Question

In a \[\Delta ABC\] right angled at B, \[AB = 24cm\], \[BC = 7cm\]. Determine
A) \[\sin A,\cos A\]
B) \[\sin C,\cos C\]

Answer 1

Hint:
In this question we are given a triangle \[\Delta ABC\] which is right angled at B and we are provided with the length of the sides that is \[AB = 24cm\] and \[BC = 7cm\]. We are to determine \[\sin A,\cos A\] and \[\sin C,\cos C\] for doing this we have to first find the third side of the triangle that is by Pythagoras theorem and later on finding the \[\sin A,\cos A\] and \[\sin C,\cos C\] components of the triangle let us see the detailed solution of this question.

Complete step by step solution:
Now we are given a triangle \[\Delta ABC\] right angled at B, such that \[AB = 24cm\] and \[BC = 7cm\] as depicted in the figure downwards.
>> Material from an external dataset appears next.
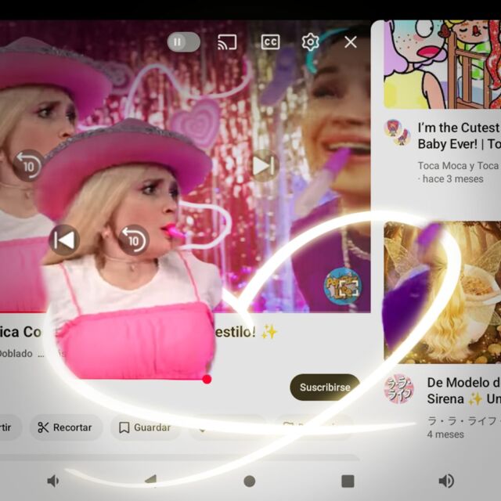Open the player settings gear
Now applying Pythagoras theorem to find \[AC\]that is
\[{\left( {hypotenuse} \right)^2}\] = \[{\left( {Base} \right)^2} + {\left( {perpendicular} \right)^2}\]
Where base is the base of the triangle and perpendicular is the side opposite to the angle in the consideration and the hypotenuse is the longest side of the triangle
Now in the given triangle in the above question we are provided with the\[AB = 24cm\]and \[BC = 7cm\]so applying the Pythagoras theorem we get-
\[\;{\left( {AC} \right)^2} = {\left( {BC} \right)^2} + {\left( {AB} \right)^2}\]
\[\;{\left( {AC} \right)^2} = {\left( 7 \right)^2} + {\left( {24} \right)^2}\]
\[
  \;{\left( {AC} \right)^2} = {\left( {625} \right)^2} \\
  \left( {AC} \right) = \left( {25} \right) \\
 \]
Now we get AC as \[25cm\]
Now for finding \[\sin A,\cos A\]
As The \[\sin \theta \] component of any angle of the triangle is \[\dfrac{{{\text{Opposite}}}}{{{\text{Hypotenuse}}}}\] where opposite is the side opposite to the angle in consideration that is A in this case similarly \[\cos \theta \] component of any angle of the triangle is \[\dfrac{{Base}}{{{\text{Hypotenuse}}}}\]Also similar formulas are to be used when angle C is in consideration
So now \[\sin A\]=\[\dfrac{{{\text{Opposite}}}}{{{\text{Hypotenuse}}}}\]
That is
\[\sin A\]= \[
  \dfrac{{BC}}{{AC}} \\
  \dfrac{7}{{25}} \\
 \]
Now for \[\cos A\]that is -
\[\cos A\]\[ = \dfrac{{Base}}{{{\text{Hypotenuse}}}}\]
\[\cos A\]=\[ = \dfrac{{BC}}{{AC}}\]
\[\cos A\]\[ = \dfrac{{24}}{{25}}\]
Now for finding \[\sin C,\cos C\]

Now angle C is in consideration that is for \[\sin C\]-
\[
  \sin C = \dfrac{{{\text{Opposite}}}}{{{\text{Hypotenuse}}}} \\
  \sin C = \dfrac{{AB}}{
  AC \\
   = \dfrac{{24}}{{25}} \\
 } \\
 \]
Now for \[\cos C\]it becomes –
\[
  \cos C = \dfrac{{Base}}{{{\text{Hypotenuse}}}} \\
  \cos C = \dfrac{{BC}}{
  AC \\
   = \dfrac{7}{{25}} \\
 } \\
 \]
Hence we get our required answers.

Note:
While solving such kind of questions the concentration should be paid to the fact that which side becomes perpendicular and base while considering different angles to get the desired answer correctly. Here we can also the trigonometry identity of \[{\sin ^2}\theta + {\cos ^2}\theta = 1\]to find the \[\cos C\] and \[\cos A\] after finding the \[\sin C\] and \[\sin A\] which would save the time.